Roma, 2 ottobre 2003
BROGGI: INTERVERREMO SUL GOVERNO E SUL PARLAMENTO PER SALVAGUARDARE LA COMPETITIVITA’ DEL SISTEMA PAESE
A seguito dell’incontro di ieri a Palazzo Chigi sul tema della riforma delle pensioni, Danilo Broggi, presidente della Confapi sottolinea che: "il Governo non ha in alcun modo ricercato un confronto con il mondo dell’imprenditoria che così non ha potuto contribuire a costruire strumenti condivisi per il rilancio della competitività del sistema Paese, sia sul fronte della Legge Finanziaria 2004 che sulla riforma delle pensioni".

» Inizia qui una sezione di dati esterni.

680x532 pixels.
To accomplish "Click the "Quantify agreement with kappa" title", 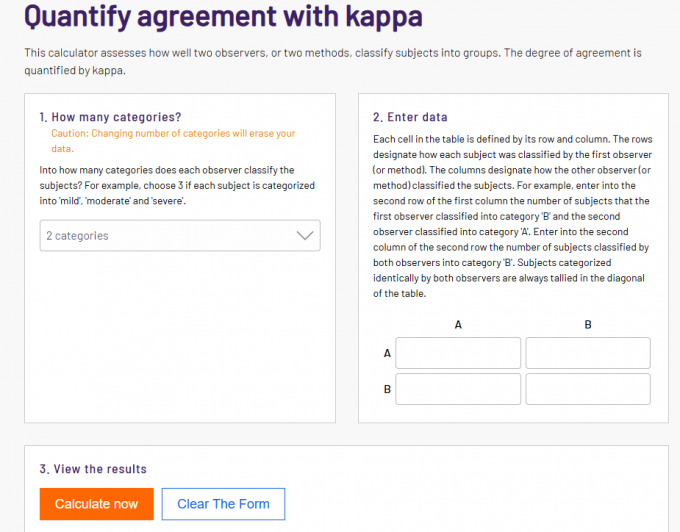I will click(223, 16).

Nessuna assicurazione ci è pervenuta, ha aggiunto Broggi, sul problema cruciale della riduzione del costo del lavoro ancora ai massimi livelli mondiali, sulla necessaria gradualità per l’allungamento pur inevitabile dell’età di ritiro dal lavoro, sul sostegno finanziario alle Pmi a cui si prospetta la sottrazione del TFR, quando incombe l’attuazione di Basilea 2, su una riforma degli ammortizzatori sociali che intervenga a sostegno dei lavoratori delle Pmi, tagliati fuori dagli strumenti tradizionali, appannaggio della sola grande impresa industriale e dei servizi.
Nessuna assicurazione abbiamo ricevuto circa il ruolo strategico dei fondi chiusi contrattuali che, se non tutelati in fase di avvio, saranno schiacciati dai fondi aperti anche internazionali.
Abbiamo comunque preso atto, sottolinea il presidente della Confapi, delle dichiarazioni del Presidente del Consiglio che il dialogo appena iniziato non si è chiuso ieri, ma proseguirà in Senato in sede di Legge Delega sulla riforma delle pensioni.
Quello che non ritroveremo di questi principi nel testo che verrà approvato venerdì prossimo, ha concluso Broggi, lo porteremo avanti con determinazione in sede parlamentare, per costruire in quella sede il confronto di merito che sino ad ora il Governo non ci ha concesso.